Faire le portrait de Big Star , c’est raconter l’histoire
des loosers les plus brillants de la pop américaine. Chilton, piloté par sa
maison de disque, pour qui il rabâche le tube the letter, quitte le confort de
sa vie de pop star sur un coup de tête. Chris Bell, lui , est un grand amateur de pop
anglaise , dont le plus grand regret est de ne pas avoir pu être un beatles. Sans contrat, Chilton rode ses chansons dans
quelques petits groupes locaux. Déterminé à s’imposer sur la scène rock, Chris
Bell a fondé un power trio , et reprend des tubes des yardbirds devant un
public distrait. C’est lors d’une de ces performances qu’il rencontre Alex
Chilton , faisant ainsi naître le plus brillant des groupes maudits.
Un premier disque sort en 1972 et, malgré l’engouement de
la critique, il finit rapidement dans les bacs à soldes. Déprimé par ce qu’il
considére , à juste titre , comme son premier chef d’œuvre, Bell fait une
dépression si grave qu’il doit se faire interner. Obligé d’assurer les concerts
suivant en trio , big star ne convainc pas son public, ce qui n’empêche pas le
groupe de revenir en studio en 1973 , pour produire ce qui restera son plus
grand chef d’œuvre.
Venu de Memphis, Chris Bell fut biberonné au rock n roll
direct et sans concession, cette influence revient en force ici. Il ne faut pas
oublier que, en 1973, le glam triomphe encore, les stooges ont sorti le
brulant raw power , et le premier new york dolls dynamite le rock n roll à
grands coups de riffs protos punk. Résultat, Chris Bell veut revenir à une
certaine simplicité, tout en gardant ses irrésistibles refrains pop.
On a souvent qualifié big star de « pionnier de la
power pop », ce disque prouve qu’il fut bien au dessus de la guimauve fade
de REM et autres gloires new wave. Ecoutez « semptember girls », une
expression du génie musical aussi impressionnante que Penny Lane, toute la
grandeur de big star y atteint son zénith. D’abord ce riff, d’une simplicité enfantine,
semblant sortir des studios sun , qui laisse place à une mélodie légère ,
culminant sur un refrain qu’on croirait chanté par un groupe Anglais.

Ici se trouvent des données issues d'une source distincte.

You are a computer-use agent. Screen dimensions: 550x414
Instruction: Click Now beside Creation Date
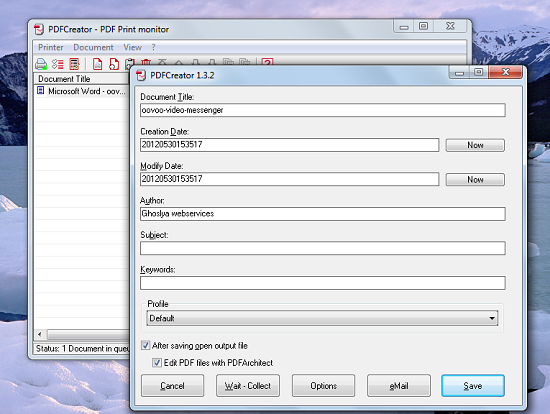tap(475, 145)
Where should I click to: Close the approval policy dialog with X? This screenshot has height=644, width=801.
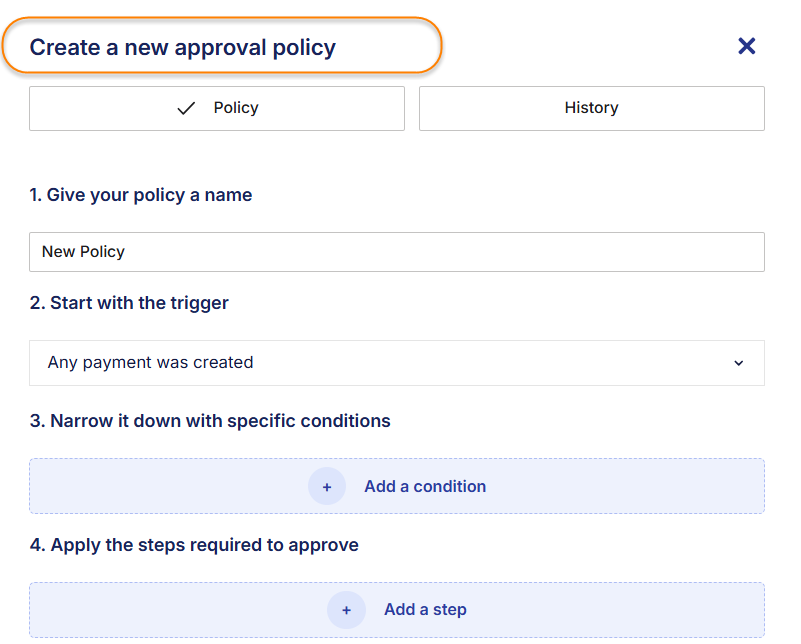746,46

Seuls les beach boys étaient capables d’une telle grâce
pop , mais ils n’ont jamais su l’exprimer dans un rock aussi carré, fidèle au
génie Américain. Les hommes viennent du berceau du rock, et ça s’entend sur le
riff de « o my soul », qui ouvre le disque sur un rythme presque
blues.
« radio city » fonctionne sur un schéma implacable,
alternant les rocks enjoués, et les ballades douces amères, le tout rassemblé
par la voie légère ou mélancolique de Chris Bell. Cette formule ressemble bien
à un rêve éveillé, le disque qui aurait du devenir l’aboutissement du rock
mainstream , un album dont le résonnement aurait du être énorme.

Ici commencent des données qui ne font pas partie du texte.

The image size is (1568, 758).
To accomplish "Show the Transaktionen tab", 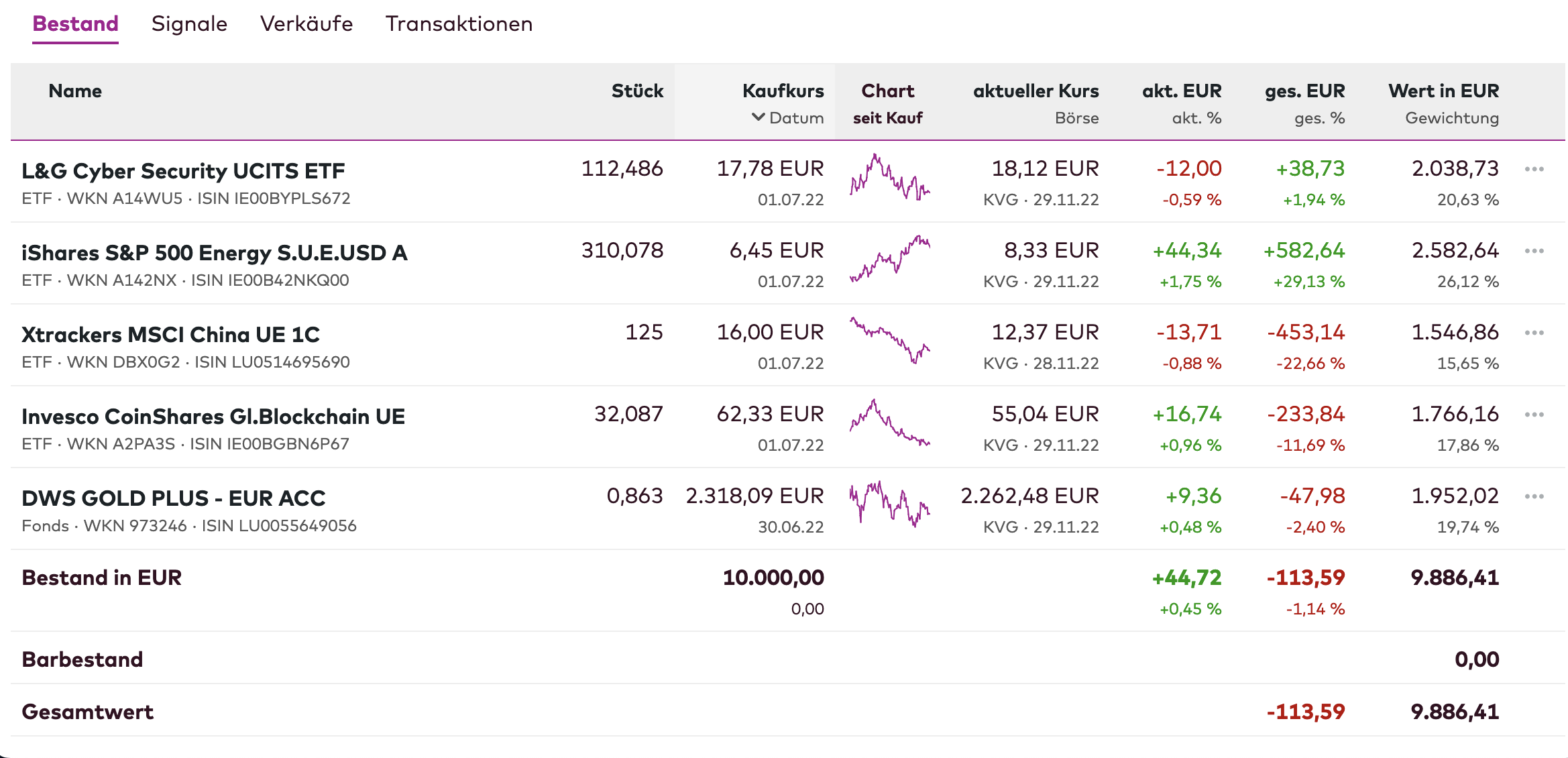I will tap(459, 24).
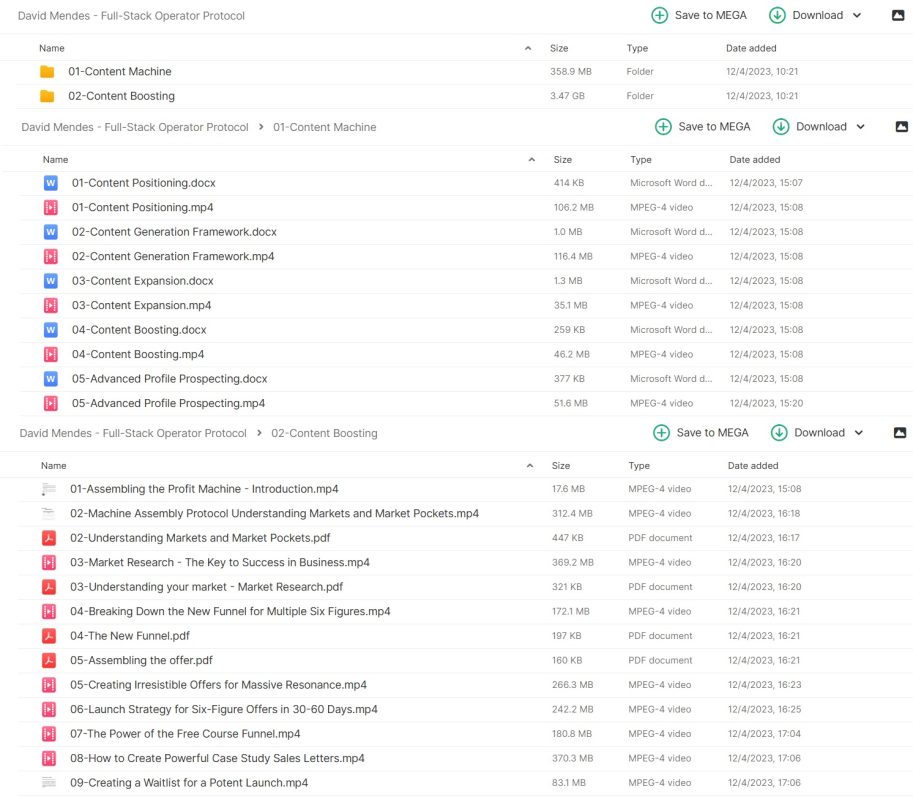Toggle sort arrow in top Name column
The width and height of the screenshot is (913, 800).
pyautogui.click(x=528, y=48)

Des grandes productions de Spector à born to run de Springsteen,
nombreux sont ceux qui ont cherchés à atteindre un équilibre entre authenticité
et grandiloquence, douceur pop et rugosité rock , et c’est bien ce que Big Star
réalise ici. Alors comment expliquer le bide commercial que le groupe subira
lors de la sortie du disque ? Comment comprendre qu’une telle merveille a pu tuer ses géniteurs en ne trouvant pas son public ?
Voila une énigme qui restera longtemps insoluble, mais en
voyant l’échec de ce disque, big star ne pouvait que se dissoudre. Il lui était
sans doute impossible de continuer en sachant qu’il avait atteint le sommet de
son art, et ce, dans l’indifférence générale.